A.A. Revina, S.V. Daineko, A.N. Bolshakova, N.A. Yashtulov, Z.M. Tomova, V.I. Zolotarevski

Nanosized silver and iron particles provide an increase in catalytic activity and a decrease in silver and iron percentage in industrial catalysts. An important role in the design of nano modified catalytic layers is played by physicochemical studies of the dimensional and structural effects of nanoparticles that control the catalytic and adsorption properties of these structures in a liquid phase and as reaction cites on solid surfaces. Here, we carry out the characterization of silver and iron nanoparticles in liquid and solid phases and study the evolution of their parameters during a phase transition.

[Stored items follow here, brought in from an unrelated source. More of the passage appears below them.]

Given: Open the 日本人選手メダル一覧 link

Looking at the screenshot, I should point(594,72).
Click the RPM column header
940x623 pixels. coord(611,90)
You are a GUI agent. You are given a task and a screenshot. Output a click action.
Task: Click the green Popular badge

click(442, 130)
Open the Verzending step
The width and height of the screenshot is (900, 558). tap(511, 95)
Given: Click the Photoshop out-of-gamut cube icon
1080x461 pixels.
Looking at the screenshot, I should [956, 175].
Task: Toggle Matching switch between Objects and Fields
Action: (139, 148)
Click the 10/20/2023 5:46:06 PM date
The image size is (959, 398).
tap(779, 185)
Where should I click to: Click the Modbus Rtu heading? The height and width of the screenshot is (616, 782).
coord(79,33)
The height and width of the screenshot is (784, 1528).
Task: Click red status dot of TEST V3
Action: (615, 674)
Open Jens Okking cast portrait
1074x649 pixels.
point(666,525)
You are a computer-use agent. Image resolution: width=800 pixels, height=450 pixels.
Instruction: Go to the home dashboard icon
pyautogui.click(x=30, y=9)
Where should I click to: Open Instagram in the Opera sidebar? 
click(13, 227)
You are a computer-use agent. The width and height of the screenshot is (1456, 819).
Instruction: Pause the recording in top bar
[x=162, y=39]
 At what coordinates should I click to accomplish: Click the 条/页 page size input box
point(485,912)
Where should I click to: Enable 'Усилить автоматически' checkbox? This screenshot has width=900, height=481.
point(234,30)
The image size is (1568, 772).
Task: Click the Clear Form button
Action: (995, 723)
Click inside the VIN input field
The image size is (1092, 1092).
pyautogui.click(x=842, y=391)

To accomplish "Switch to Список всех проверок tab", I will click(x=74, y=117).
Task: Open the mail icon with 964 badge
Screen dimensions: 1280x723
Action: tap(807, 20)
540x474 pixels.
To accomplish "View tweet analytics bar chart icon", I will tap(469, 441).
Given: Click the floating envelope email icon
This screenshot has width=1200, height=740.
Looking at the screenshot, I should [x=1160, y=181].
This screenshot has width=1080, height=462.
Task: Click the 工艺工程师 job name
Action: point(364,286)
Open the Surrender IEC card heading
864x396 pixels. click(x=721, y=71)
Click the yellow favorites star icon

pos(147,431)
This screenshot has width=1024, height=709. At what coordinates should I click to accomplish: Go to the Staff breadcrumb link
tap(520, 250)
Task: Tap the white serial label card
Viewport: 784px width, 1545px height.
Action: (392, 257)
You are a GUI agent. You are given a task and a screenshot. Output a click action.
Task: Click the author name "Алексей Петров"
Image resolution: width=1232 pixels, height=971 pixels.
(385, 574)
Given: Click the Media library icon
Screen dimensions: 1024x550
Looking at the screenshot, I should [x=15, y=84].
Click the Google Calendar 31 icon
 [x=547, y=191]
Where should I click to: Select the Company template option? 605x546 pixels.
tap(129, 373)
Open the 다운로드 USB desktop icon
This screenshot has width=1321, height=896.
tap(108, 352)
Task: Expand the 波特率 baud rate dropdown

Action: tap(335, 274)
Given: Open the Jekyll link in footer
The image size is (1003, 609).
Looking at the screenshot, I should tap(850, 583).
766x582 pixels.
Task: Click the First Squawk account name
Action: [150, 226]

Optical properties and the sizes of silver and iron metals nanoparticles, produced by a method of chemical reduction of ions in reverse micelles are compared. Optical properties of reverse-micelles with nanoparticles of metals were studied spectrophotometrically, and their sizes were determined by two methods - atomic-force microscopy and dynamic scattering. Also the optimum method of preparation samples for atomic-force microscopy research of metals nanoparticles has been chosen. Silver and iron nanoparticles were manufactured by the radiation-chemical reduction of ions under anaerobic conditions in aqueous-organic solutions. To a 0.15 M micellar solution of sodium bis(2-ethylhexyl)sulfosuccinate (AOT) in isooctane, a solution of 0.6 М (NH4)2Fe(SO4)2 - 6H2O) and 0,6 М AgNO3 was added to achieve an extent of hydration ω0 (water to surfactant substance ratio) of 1.0-8.0. The resulting slurry was first solubilized using a UZDN_2T ultrasonicator; then, the thus prepared solution was saturated with an inert gas to scavenge oxygen and irradiated with 60Co gamma radiation on a GURKh 100 000 setup (Institute of Electrochemistry, Russian Academy of Sciences). The radiation dose was varied from 5 to 30 kGy. After a capsule is sealed out, metal nanoparticles manufactured under anaerobic conditions can be stored in solution in the presence of atmospheric oxygen for long periods. The solution of our nanoparticles was a stable inverted micellar system: Mn+/H2O/AOT/isooctane. The optical absorption spectra of the silver and iron nanoparticles were studied as depending on the size of the reversed micelle water pool (ω0). The shapes and sizes of adsorbate nanoparticles were determined as a function of ω0 using an atomic-force microscope «BerMad 2000» «Nanotec Electronica» (Spain) (AFM).